大江山 いく野の道の 遠ければ まだふみもみず 天の橋立
小式部内侍


内容
この歌の内容に入る前に、当時の歌壇について説明します。短歌というと、現代では即興で考えるのうなイメージが強いですが、平安時代の場合、サロンのような場所で各自が宿題として考えてきた歌を披露しあう場所でした。だから、即興で素晴らしい歌が披露されると、人々は賞賛したのです。この歌も、そんな即興で出来た一首です。
小式部内侍の母親は当時一番の歌人と評判の和泉式部でした。そのため、小式部内侍の歌も実は影で母親が代作してるのではないか、と陰口を言う人もいました。そして、遂には本人に直接問いただす人が現れました。和泉式部は夫の仕事の関係で丹後(今の京都北部)に住んでいました。なので、「お母さんから代作の歌はもう届きましたか?」といったいやらしい質問をした男がいたのです。この一首は、そんな根も葉もない批判に対する痛烈な返答です。
内容をそのまま現代語訳すると、「平安京の端にある大江山に行くのさえ遠いのに、天橋立のある丹後まで行ったことなどありませんし、手紙も届いておりません」といった内容になります。

技法
この一首には二つの掛詞があります。まず、「行く野」と「生野」です。生野は大江山を越えて、丹後へ行く途中の地名です。もう一つは「踏みもみず」と「文も見ず」です。「ふみもみず」という一語で言ったこともないし、手紙も見ていないという二つの否定の意味を持たせています。

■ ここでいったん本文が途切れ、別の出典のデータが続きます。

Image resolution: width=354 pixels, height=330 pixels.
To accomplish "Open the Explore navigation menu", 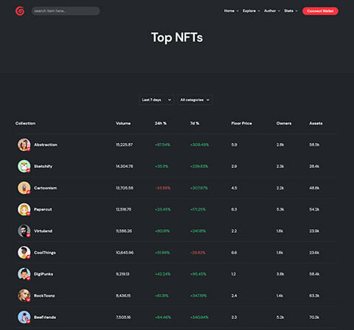I will [251, 11].
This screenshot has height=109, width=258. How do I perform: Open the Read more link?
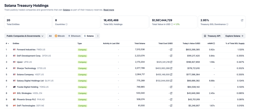tap(109, 10)
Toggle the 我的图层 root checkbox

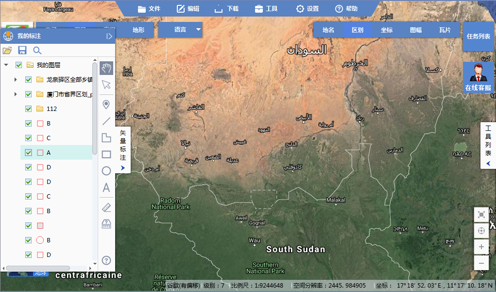pyautogui.click(x=19, y=65)
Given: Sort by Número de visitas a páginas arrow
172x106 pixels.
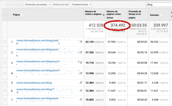Looking at the screenshot, I should pos(103,15).
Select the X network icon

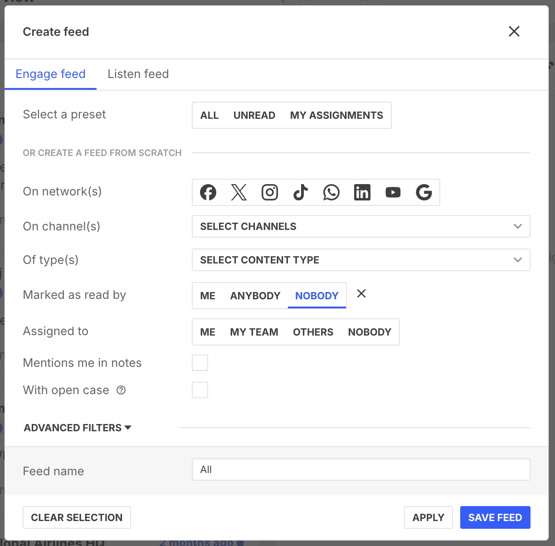239,192
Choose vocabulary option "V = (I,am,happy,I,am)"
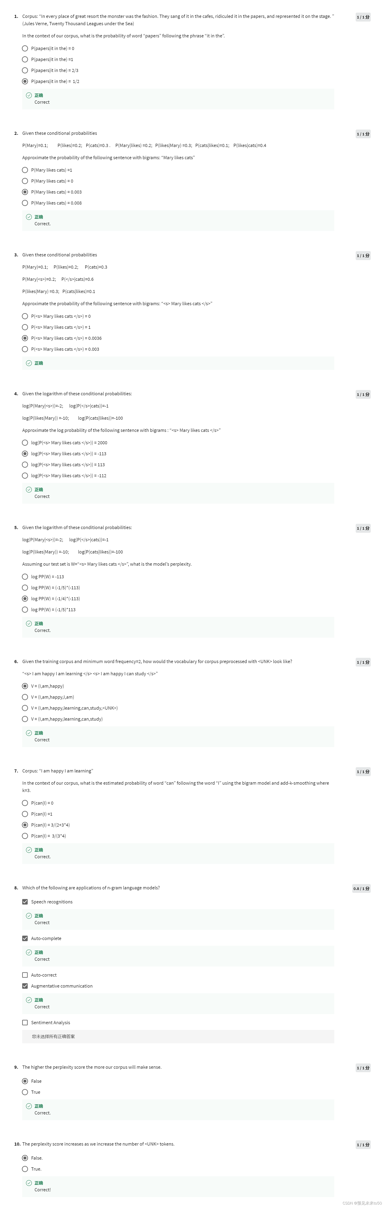The width and height of the screenshot is (385, 1207). coord(25,697)
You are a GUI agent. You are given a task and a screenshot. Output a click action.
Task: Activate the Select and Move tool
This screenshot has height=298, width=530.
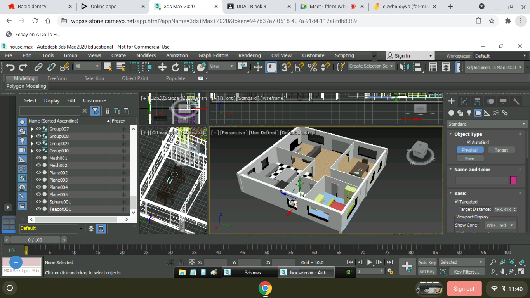[163, 67]

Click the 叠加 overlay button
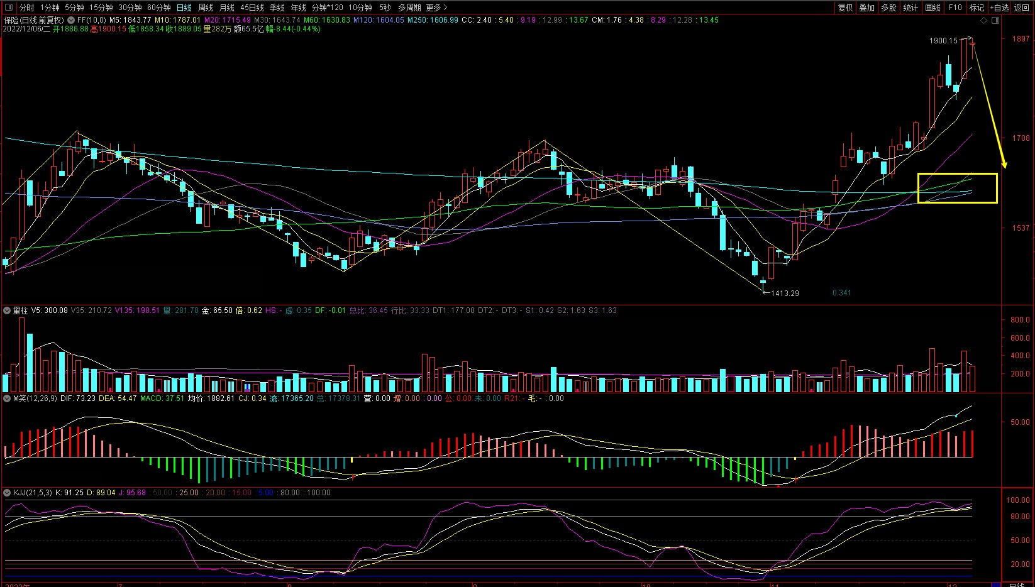click(866, 8)
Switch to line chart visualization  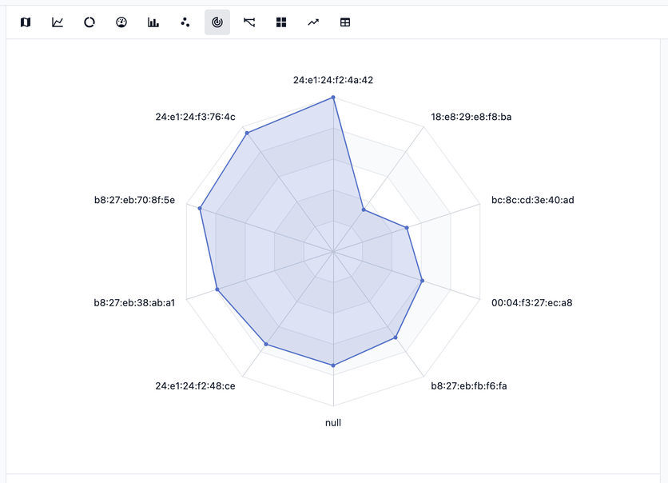coord(58,22)
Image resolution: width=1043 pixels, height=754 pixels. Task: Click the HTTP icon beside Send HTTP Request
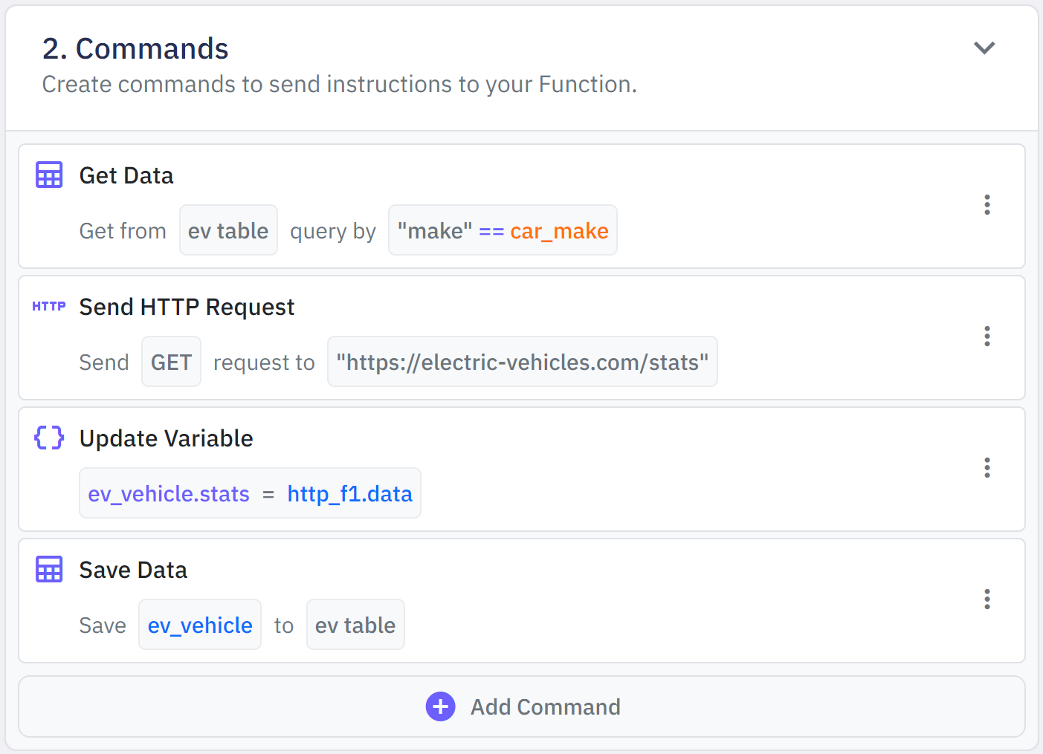[49, 306]
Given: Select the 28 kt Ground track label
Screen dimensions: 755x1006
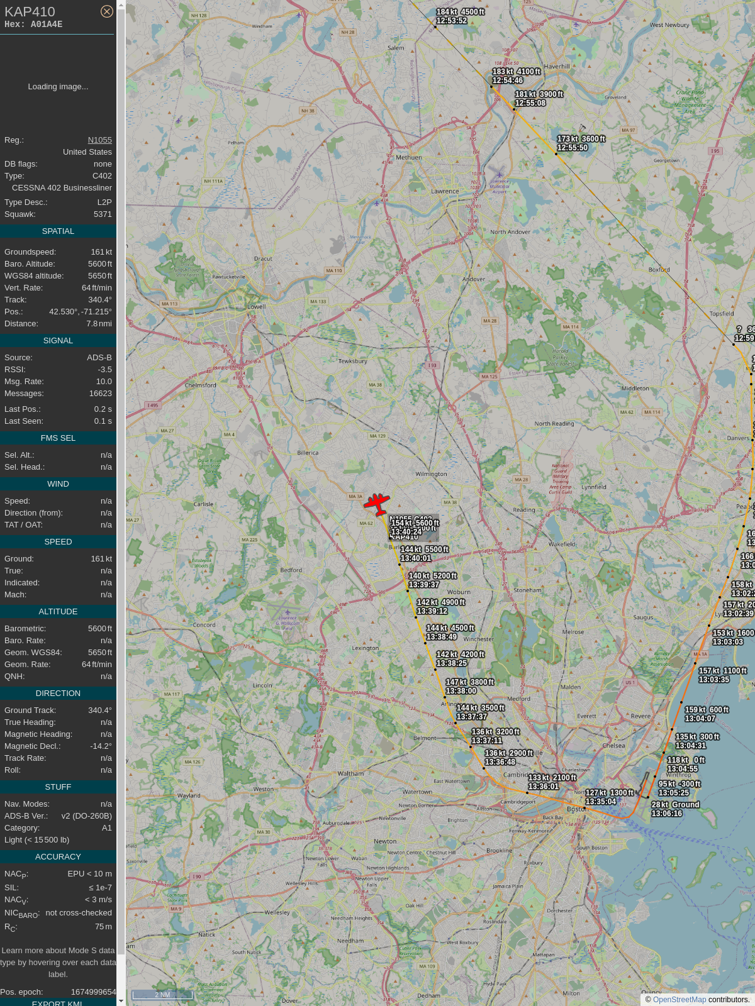Looking at the screenshot, I should (x=675, y=809).
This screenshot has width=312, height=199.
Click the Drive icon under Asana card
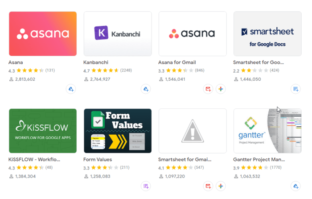click(71, 89)
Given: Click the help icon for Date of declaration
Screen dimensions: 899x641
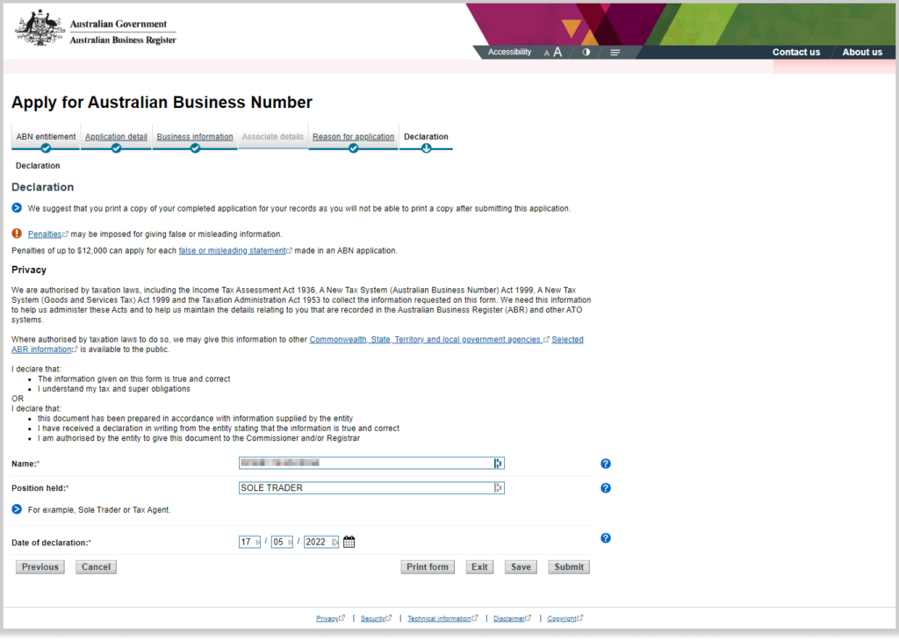Looking at the screenshot, I should point(605,537).
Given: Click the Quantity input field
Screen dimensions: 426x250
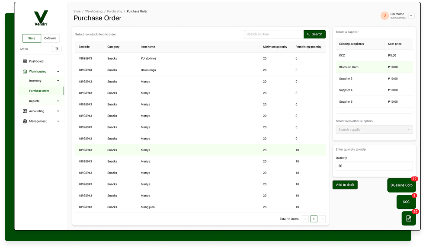Looking at the screenshot, I should coord(374,166).
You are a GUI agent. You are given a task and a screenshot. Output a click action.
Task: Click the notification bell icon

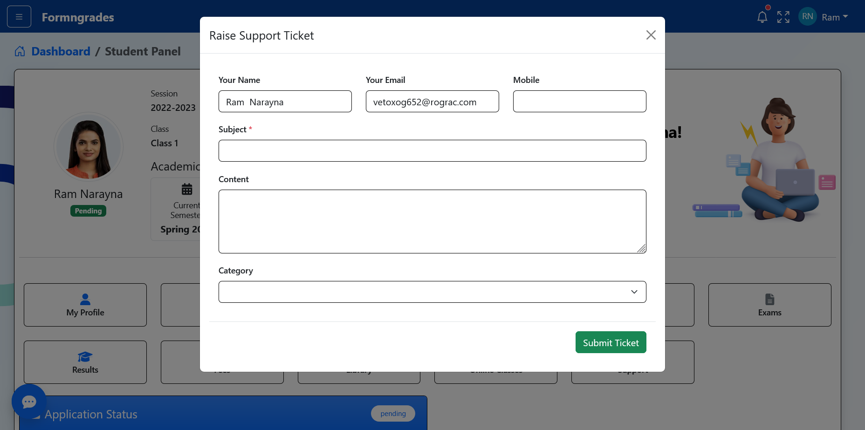[x=762, y=16]
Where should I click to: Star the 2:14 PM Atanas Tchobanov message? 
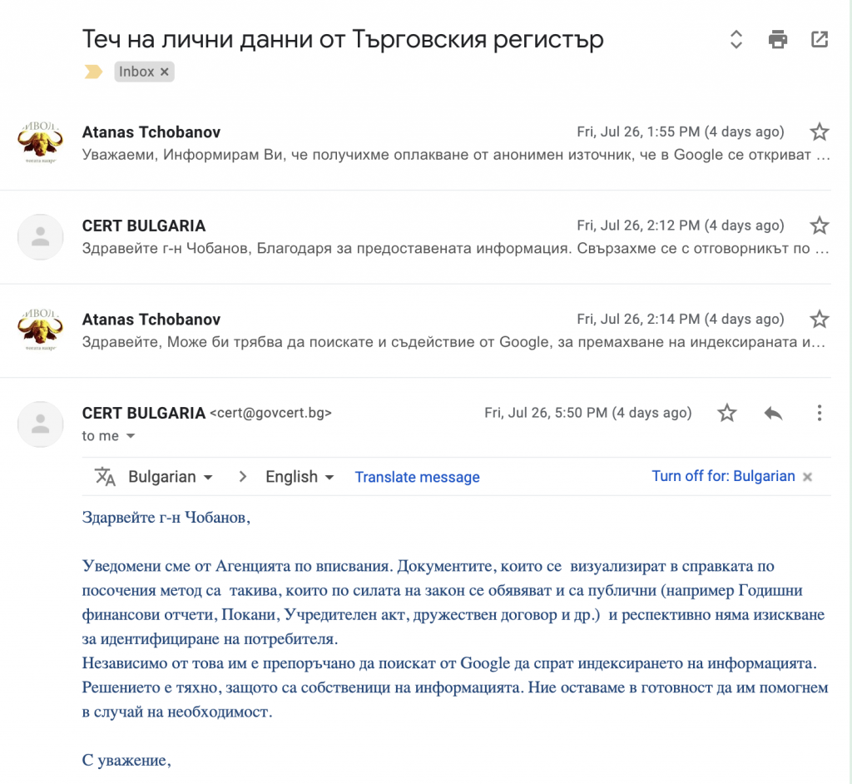[x=820, y=319]

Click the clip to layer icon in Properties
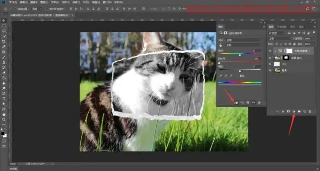click(236, 103)
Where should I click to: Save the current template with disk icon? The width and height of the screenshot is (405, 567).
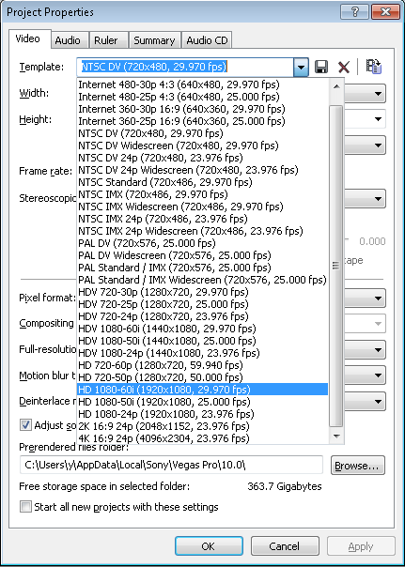[x=321, y=67]
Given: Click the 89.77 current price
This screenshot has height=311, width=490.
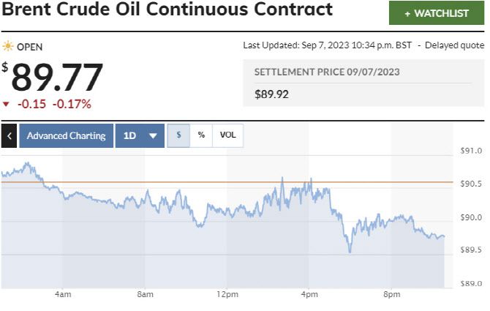Looking at the screenshot, I should [x=57, y=78].
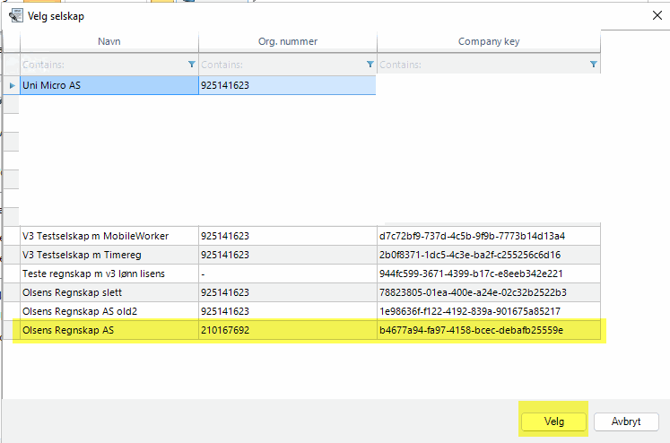Image resolution: width=670 pixels, height=443 pixels.
Task: Open the Company key filter funnel icon
Action: tap(593, 65)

また、この歌の地名を通してみると、大江山から生野、天橋立と見事に丹後へ行く道すがらの地名が並んでいます。
何より、一見すると天橋立まで出掛ける「Out」を表現した歌のように見せて、実は丹後から平安京までの手紙についての「In」をテーマにした歌だというところが僕な好きなポイントです。自分の表現したい内容と反対の表現を上手く駆使しているうえに、何より、これを即興でやり返したというのが素晴らしいと感じています。
なお、嫌みを言った藤原定頼は、この後すごすご逃げ帰ったそうです。そんな定頼も百人一首に採用されてる優れた歌人なんですけどね。